In the late-nineteenth and early-twentieth centuries, women across the Americas experienced increased public scrutiny of their reproductive lives. Modernizing states began criminalizing practices like abortion, while urbanization, immigration, and changes in women’s workforce participation pushed fertility control into the public consciousness. The Brazilian capital of Rio de Janeiro presents one crucial case study for understanding how the uneven process of modernization affected women’s reproduction, and, in turn, how women negotiated these changes. Early-twentieth-century Brazil experienced a shift from familial to state patriarchy during which women’s sexual honor—and reproduction—became public goods. During this time, the professionalization of obstetrics, changes in criminal law relating to abortion and infanticide, and the expansion of the city’s police force intersected with the inadequate development of health services and continued poor reproductive health outcomes.

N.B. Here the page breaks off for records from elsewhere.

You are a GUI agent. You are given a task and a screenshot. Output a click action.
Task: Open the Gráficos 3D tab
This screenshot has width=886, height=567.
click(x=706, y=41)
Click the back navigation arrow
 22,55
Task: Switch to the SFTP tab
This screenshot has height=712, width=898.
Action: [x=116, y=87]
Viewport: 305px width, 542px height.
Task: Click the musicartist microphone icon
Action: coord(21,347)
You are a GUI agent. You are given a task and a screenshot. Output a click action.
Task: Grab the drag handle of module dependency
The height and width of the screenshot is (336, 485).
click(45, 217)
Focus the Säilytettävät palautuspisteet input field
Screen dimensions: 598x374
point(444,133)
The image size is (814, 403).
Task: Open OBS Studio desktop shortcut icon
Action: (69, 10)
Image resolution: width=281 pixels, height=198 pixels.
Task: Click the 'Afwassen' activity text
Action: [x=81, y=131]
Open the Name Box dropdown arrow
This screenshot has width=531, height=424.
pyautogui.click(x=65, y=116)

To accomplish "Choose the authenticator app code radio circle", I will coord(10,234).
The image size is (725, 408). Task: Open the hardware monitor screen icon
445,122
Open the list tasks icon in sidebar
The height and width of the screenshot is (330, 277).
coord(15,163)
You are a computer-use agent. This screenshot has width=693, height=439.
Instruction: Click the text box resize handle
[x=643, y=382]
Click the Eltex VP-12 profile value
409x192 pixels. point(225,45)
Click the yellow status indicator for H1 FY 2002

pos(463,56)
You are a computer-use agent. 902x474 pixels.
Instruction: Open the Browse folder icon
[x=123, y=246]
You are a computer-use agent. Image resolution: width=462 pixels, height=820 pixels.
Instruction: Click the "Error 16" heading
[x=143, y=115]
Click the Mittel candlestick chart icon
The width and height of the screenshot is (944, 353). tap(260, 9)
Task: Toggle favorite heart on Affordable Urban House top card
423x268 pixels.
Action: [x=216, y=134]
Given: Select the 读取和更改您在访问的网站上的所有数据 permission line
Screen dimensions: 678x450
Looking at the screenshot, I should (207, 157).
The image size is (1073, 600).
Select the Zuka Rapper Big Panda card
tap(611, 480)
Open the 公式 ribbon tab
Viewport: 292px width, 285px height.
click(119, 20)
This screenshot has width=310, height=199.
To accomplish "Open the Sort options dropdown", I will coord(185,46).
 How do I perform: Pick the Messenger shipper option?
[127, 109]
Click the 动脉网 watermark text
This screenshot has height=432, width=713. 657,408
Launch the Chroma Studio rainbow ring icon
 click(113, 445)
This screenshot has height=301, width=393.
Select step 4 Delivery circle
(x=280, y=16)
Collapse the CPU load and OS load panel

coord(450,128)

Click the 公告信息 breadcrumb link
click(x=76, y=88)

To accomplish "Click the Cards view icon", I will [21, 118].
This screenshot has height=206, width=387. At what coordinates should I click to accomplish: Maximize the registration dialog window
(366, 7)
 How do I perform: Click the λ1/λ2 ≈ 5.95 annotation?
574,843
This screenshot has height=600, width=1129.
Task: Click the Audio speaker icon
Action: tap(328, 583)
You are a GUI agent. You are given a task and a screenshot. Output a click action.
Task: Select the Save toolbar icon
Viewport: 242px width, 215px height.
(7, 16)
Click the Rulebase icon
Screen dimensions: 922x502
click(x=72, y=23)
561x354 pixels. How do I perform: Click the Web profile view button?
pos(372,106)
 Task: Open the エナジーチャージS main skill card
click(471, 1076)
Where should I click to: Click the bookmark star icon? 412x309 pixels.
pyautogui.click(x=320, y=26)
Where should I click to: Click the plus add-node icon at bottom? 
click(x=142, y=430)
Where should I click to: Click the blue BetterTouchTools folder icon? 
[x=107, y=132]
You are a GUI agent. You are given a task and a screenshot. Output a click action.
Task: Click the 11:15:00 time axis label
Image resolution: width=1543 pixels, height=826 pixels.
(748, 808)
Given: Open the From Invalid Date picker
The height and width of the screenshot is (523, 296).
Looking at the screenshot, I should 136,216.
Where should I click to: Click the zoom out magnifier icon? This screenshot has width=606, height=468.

This dissertation examines legal and medical policies towards women’s reproductive lives under the 1890 Penal Code (1890-1940), which bridged Brazil’s first foray into democratic governance (the First Republic, 1889-1930) and the early period of Get?lio Vargas’s populist regime (1930-1937). It argues that women’s reproductive lives became the object of increased state attention in post-abolition Rio de Janeiro. As the state began to take over patriarchal power from the family, women’s reproductive capabilities—their ability to conceive and raise future citizens—became central to state formation processes. Fertility control—which allowed women to break with patriarchal understandings of women’s proper sexual behavior, their gendered roles as mothers, and their subordination to male decision-making processes—was a direct threat to both individual and state patriarchy. In regards to reproduction, juridical-medical efforts to modernize Brazilian society worked in a paradoxical manner. The state intervened in women’s reproduction through the surveillance of fertility control but did not expand obstetric services or improve reproductive health outcomes. Ultimately, the state created a culture of condemnation around poor women’s pregnancy and childbirth that extended beyond elite discourses into the popular imagination. This project contends that state control over women’s bodies clashed with the everyday embodied experience of poor reproductive health.